**GOAL OF THE EXERCISE**
Among the entries, which lines carry the string "label"? Copy each of them.
=== Section Start ===
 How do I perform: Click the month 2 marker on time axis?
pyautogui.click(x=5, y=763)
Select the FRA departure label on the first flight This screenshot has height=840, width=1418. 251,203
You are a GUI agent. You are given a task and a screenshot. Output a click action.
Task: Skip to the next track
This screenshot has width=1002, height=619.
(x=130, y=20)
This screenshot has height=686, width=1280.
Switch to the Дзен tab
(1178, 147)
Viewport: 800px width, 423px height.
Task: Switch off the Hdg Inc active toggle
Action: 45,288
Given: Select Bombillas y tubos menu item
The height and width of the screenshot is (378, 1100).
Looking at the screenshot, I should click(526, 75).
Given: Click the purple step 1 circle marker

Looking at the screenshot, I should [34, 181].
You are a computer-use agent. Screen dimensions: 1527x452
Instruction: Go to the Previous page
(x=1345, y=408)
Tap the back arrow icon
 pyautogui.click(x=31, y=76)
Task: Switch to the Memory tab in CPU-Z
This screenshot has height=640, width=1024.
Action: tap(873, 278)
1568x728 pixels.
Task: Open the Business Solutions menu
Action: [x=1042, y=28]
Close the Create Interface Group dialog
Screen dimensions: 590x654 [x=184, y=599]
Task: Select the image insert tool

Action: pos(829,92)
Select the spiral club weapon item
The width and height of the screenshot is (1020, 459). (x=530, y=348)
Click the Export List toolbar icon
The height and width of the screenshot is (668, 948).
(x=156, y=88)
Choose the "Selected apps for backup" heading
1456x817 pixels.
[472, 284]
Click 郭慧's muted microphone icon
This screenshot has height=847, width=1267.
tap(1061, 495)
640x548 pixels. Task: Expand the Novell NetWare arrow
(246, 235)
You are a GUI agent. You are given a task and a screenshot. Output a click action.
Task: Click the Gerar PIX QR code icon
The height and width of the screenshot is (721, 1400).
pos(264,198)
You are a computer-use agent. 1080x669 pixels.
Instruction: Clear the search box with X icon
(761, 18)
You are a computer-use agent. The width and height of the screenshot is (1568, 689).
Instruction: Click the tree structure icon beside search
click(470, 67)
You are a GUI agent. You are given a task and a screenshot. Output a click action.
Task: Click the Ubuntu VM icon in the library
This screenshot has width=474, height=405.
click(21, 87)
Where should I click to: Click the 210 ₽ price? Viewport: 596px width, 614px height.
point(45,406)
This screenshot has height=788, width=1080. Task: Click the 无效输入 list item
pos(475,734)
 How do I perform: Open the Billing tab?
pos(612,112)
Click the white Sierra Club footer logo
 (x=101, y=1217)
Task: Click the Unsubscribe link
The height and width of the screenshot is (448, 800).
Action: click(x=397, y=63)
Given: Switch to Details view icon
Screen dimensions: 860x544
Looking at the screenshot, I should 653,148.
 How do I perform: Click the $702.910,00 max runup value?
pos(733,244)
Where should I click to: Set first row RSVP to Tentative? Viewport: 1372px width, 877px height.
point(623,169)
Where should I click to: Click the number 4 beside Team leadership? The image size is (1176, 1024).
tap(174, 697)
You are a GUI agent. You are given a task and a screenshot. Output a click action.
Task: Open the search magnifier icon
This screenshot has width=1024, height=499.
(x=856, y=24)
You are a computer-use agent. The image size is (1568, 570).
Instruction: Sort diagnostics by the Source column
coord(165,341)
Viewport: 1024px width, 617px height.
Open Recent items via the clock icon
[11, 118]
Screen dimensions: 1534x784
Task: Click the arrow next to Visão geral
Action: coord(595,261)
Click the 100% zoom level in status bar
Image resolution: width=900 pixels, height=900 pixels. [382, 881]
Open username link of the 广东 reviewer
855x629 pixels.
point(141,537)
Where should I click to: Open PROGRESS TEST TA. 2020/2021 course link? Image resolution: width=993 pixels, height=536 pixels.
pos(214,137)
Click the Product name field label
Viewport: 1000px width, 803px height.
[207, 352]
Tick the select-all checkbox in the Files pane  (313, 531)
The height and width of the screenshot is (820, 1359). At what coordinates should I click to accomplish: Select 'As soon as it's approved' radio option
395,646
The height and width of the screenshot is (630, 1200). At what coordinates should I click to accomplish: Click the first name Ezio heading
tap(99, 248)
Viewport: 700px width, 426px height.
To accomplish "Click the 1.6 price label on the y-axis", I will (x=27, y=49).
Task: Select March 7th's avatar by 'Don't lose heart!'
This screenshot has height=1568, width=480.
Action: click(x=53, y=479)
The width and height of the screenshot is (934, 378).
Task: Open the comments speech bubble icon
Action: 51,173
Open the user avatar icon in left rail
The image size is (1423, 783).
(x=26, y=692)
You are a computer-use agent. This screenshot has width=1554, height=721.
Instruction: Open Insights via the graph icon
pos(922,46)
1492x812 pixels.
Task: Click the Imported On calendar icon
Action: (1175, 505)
=== Section End ===
**EXERCISE RESPONSE**
Select the FRA departure label on the first flight This screenshot has height=840, width=1418. 251,203
Click the Product name field label
To accomplish "Click the 1.6 price label on the y-axis", I will (x=27, y=49).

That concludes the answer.